- WORK ORDER A -
Set down the passage of the article about the Ludlow treatment center from "Anastasio’s foundation, recently" to "an exercise facility." word for word.
- WORK ORDER B -
Does the article about the Ludlow treatment center agree with each statement? (i) The property the foundation bought covers 18 acres. (ii) Anastasio has been sober for 20 years. (iii) The lodge on the property has a commercial kitchen. Answer yes or no for each, quoting the words that decide it.

- SELECTED PASSAGE -
Local News

Phish frontman aims to open addiction treatment center in Ludlow

Courtesy of Trey Anastasio/Divided Sky Foundation
Phish frontman Trey Anastasio’s Divided Sky Foundation has purchased the former Fox Run at Okemo property in Ludlow with hopes of converting it into an addiction treatment center.

By Kevin O’Connor/VTDigger

Phish guitarist and lead vocalist Trey Anastasio and his Divided Sky Foundation have bought an Okemo Mountain property they hope to convert into a treatment center for people facing alcoholism and drug addiction.

“Like so many people in America and so many in Vermont, I became addicted to opiates,” the 14-years-sober frontman for the Burlington-born rock band said in a statement Thursday. “I was extremely lucky to have access to care, and I know how important it is to be part of a recovery community. I’m grateful that we can help provide that opportunity for others.”

Anastasio’s foundation, recently launched to support caring and compassionate treatment for substance use disorders, has purchased the 18-acre Fox Run at Okemo property, which includes a 20-room lodge with a commercial kitchen, meeting space and an exercise facility.

- INPUT DATA -
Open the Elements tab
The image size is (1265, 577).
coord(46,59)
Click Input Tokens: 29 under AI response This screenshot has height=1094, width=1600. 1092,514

- TASK ANSWER A -
Anastasio’s foundation, recently launched to support caring and compassionate treatment for substance use disorders, has purchased the 18-acre Fox Run at Okemo property, which includes a 20-room lodge with a commercial kitchen, meeting space and an exercise facility.

- TASK ANSWER B -
(i) Yes: "has purchased the 18-acre Fox Run at Okemo property"
(ii) No: "the 14-years-sober frontman"
(iii) Yes: "a 20-room lodge with a commercial kitchen"